Los astrónomos han intentado en varias ocasiones comunicarse con inteligencias extraterrestres. Pero, aunque alguien esté escuchando, ¿entenderá nuestros mensajes? Las comunicaciones interplanetarias presentan aún muchas dificultades.
El primer mensaje que la humanidad envió a las estrellas fue transmitido el 16 de noviembre de 1974, por el radiotelescopio más grande del mundo, de 300 metros de diámetro, situado en Arecibo, Puerto Rico. El mensaje era una señal de tres minutos, enviada hacia un grupo de estrellas que está a 24.000 años-luz de distancia. Se cree que fue la señal más fuerte que ha emitido nunca la humanidad. Esta transmisión demuestra la confianza que sienten los hombres de ciencia en la existencia de extraterrestres que están «ahí arriba», escuchando.
El impulso de intentar el contacto con seres de otros planetas es, sin duda, muy fuerte en el hombre. A mediados del siglo XIX mucha gente daba por sentada la existencia de civilizaciones en la Luna y otros planetas. Y se propusieron varios métodos de comunicación con esas civilizaciones.
El inventor francés Charles Cros (1842-1888), por ejemplo, propuso la construcción de un enorme espejo que podría ser usado para reflejar la luz del sol desde la Tierra a Marte. Podía ser inclinado, pensaba, para transmitir una especie de código. La idea era ingeniosa: no existían garantías de que una civilización marciana pudiera reconocer o responder a ese código.
Los entusiastas experimentos de los hombres de ciencia del siglo XIX fueron inútiles. Pero la búsqueda de vida inteligente en otros planetas continúa y, durante el siglo XX hemos transmitido espectaculares mensajes a las estrellas sin hacer un esfuerzo especial.

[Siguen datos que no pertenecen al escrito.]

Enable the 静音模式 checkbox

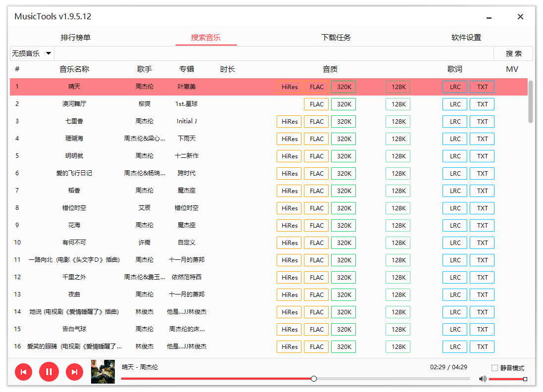coord(494,368)
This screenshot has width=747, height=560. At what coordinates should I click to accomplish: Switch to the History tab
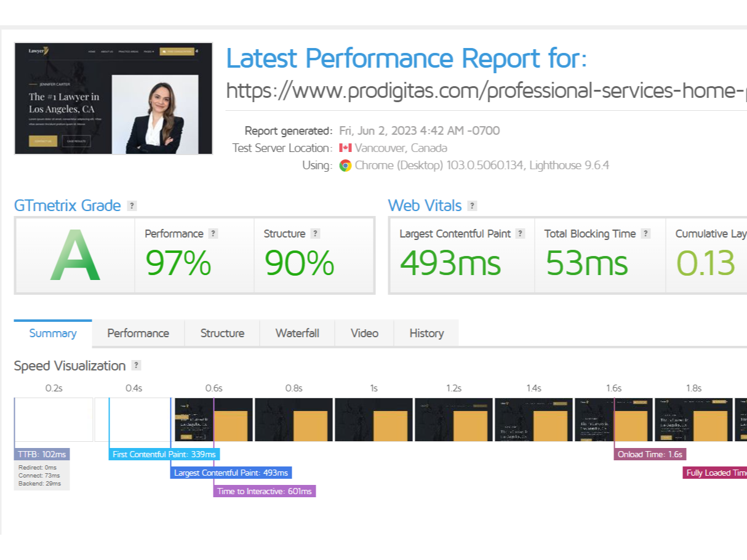pyautogui.click(x=426, y=333)
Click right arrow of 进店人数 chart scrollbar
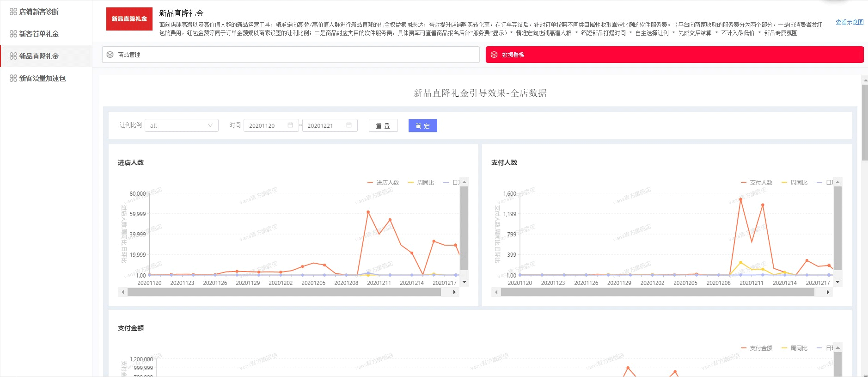Screen dimensions: 868x377 pyautogui.click(x=454, y=292)
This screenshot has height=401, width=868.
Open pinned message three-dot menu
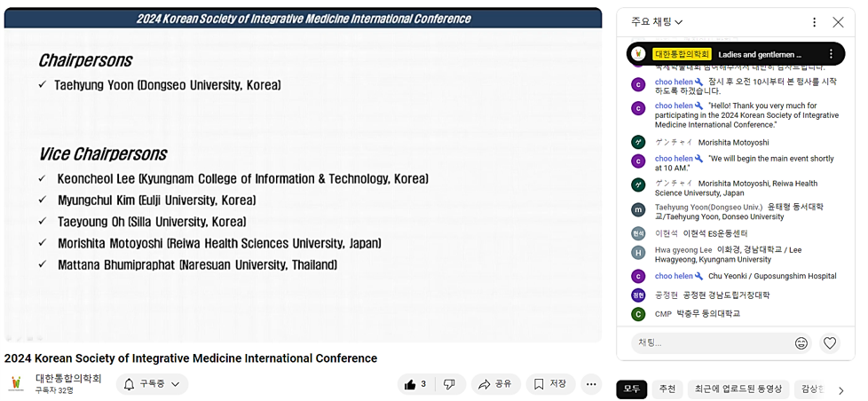[x=831, y=54]
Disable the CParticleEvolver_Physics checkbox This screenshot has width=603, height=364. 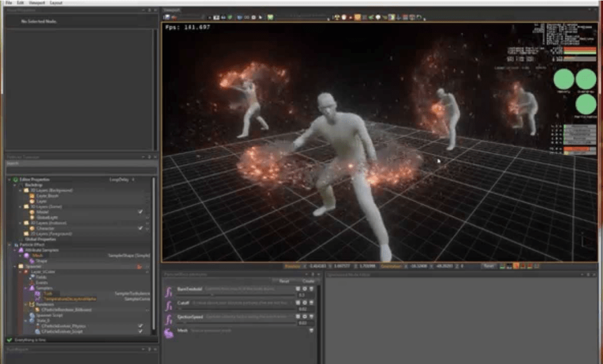(140, 325)
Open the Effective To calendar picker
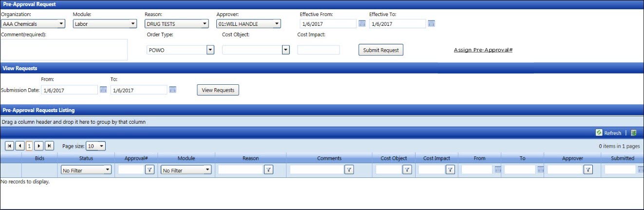The width and height of the screenshot is (644, 210). 431,23
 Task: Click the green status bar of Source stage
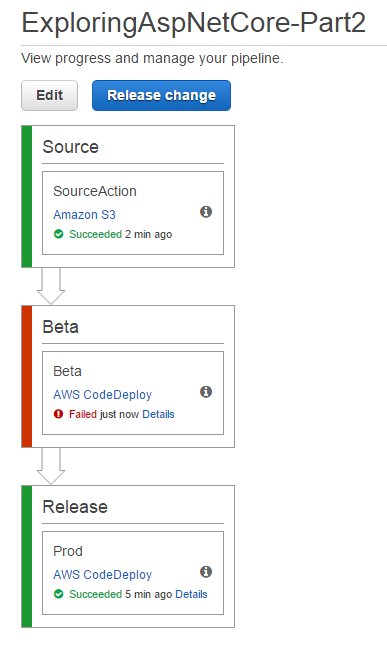(27, 196)
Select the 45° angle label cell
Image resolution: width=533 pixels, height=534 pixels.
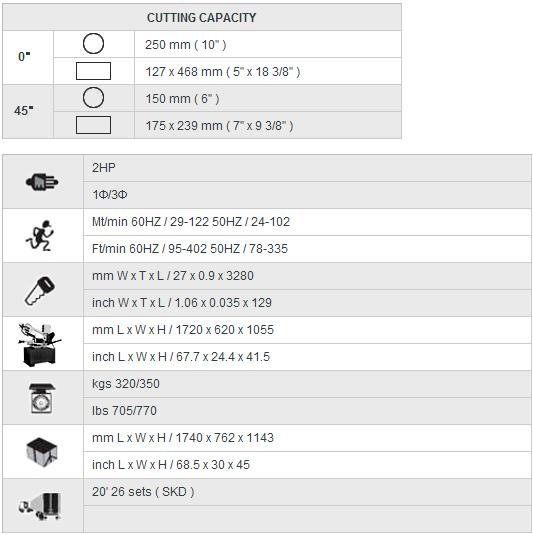click(28, 111)
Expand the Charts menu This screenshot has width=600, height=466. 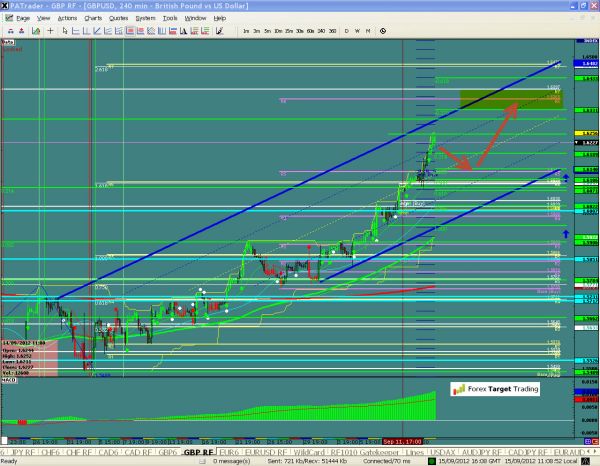[93, 18]
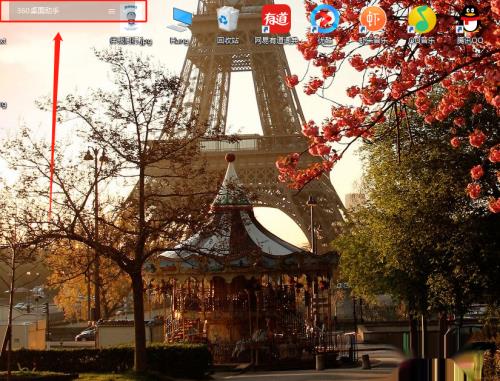Image resolution: width=500 pixels, height=381 pixels.
Task: Open the 360 desktop assistant menu icon
Action: coord(112,11)
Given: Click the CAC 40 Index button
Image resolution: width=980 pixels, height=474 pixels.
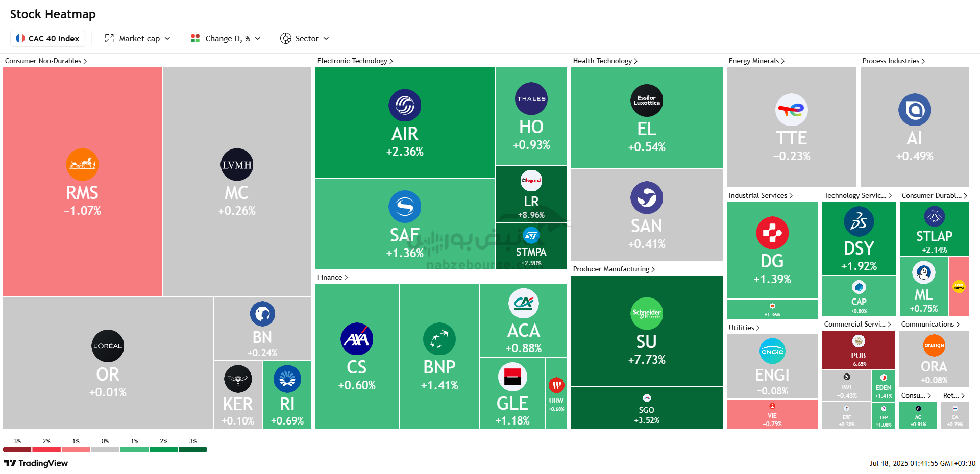Looking at the screenshot, I should 47,38.
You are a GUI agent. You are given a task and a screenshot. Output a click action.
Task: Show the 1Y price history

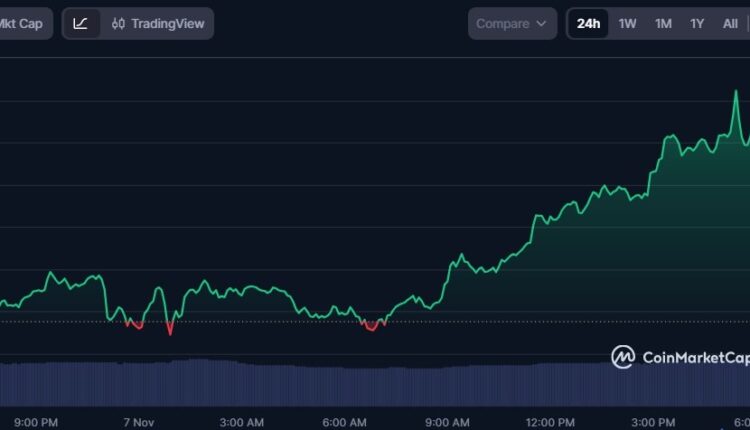click(697, 23)
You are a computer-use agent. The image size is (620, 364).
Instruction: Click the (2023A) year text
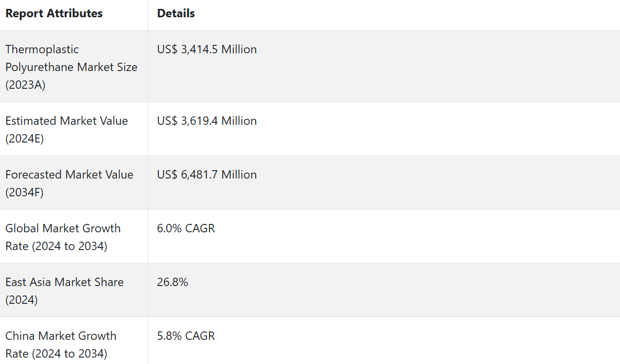(25, 85)
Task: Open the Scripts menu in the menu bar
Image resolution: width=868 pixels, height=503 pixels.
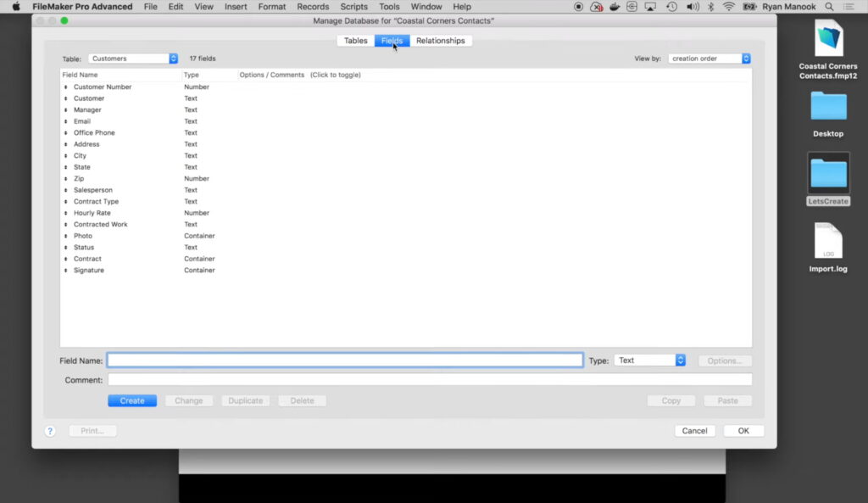Action: tap(353, 7)
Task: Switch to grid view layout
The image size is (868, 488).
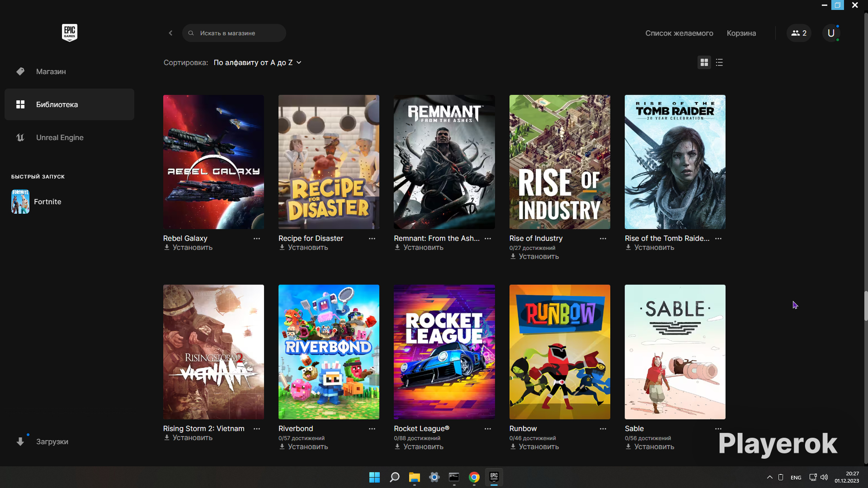Action: (704, 62)
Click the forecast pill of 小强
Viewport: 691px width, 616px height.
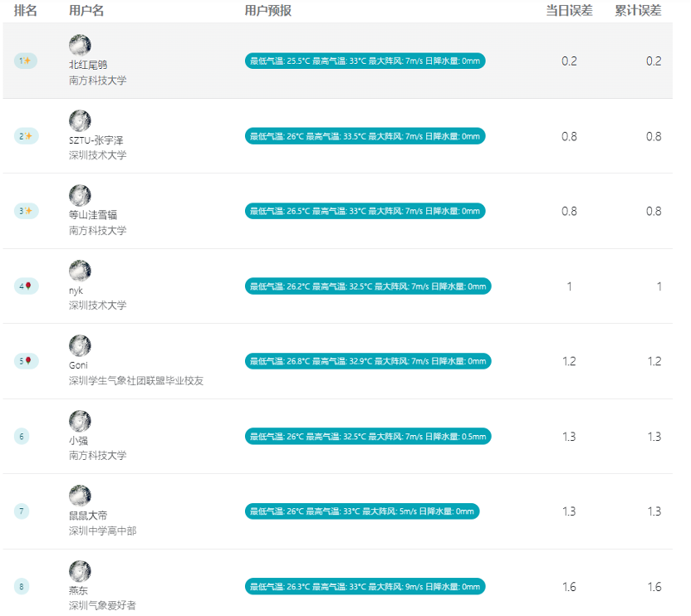click(368, 437)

Desde los años 40 los poderosos rayos de microondas de los radares y las emisoras de TV han ido expandiéndose por el espacio. Ya están llegando a las estrellas más próximas a la Tierra, como una marea de restos electromagnéticos, y aunque su intensidad es mínima, un receptor sensible podría recibir la señal hasta a 40 años-luz de distancia.
¿Qué pensaría un astrónomo extraterrestre de esta creciente marea de ondas electromagnéticas? Si efectúa observaciones a lo largo de un período de tiempo suficiente, hará un interesante descubrimiento: en la actualidad, la Tierra está emitiendo radiación un millón de veces más poderosa que hace unas pocas décadas. Y si usara su telescopio para medir la intensidad de radiación que sale de este pequeño planeta hará un descubrimiento aún más portentoso: la Tierra está emitiendo casi tanta radiación como el Sol, en los períodos de poca actividad de las manchas solares. De hecho, en el radioespectro, nuestro planeta debe aparecer tan brillante como una estrella.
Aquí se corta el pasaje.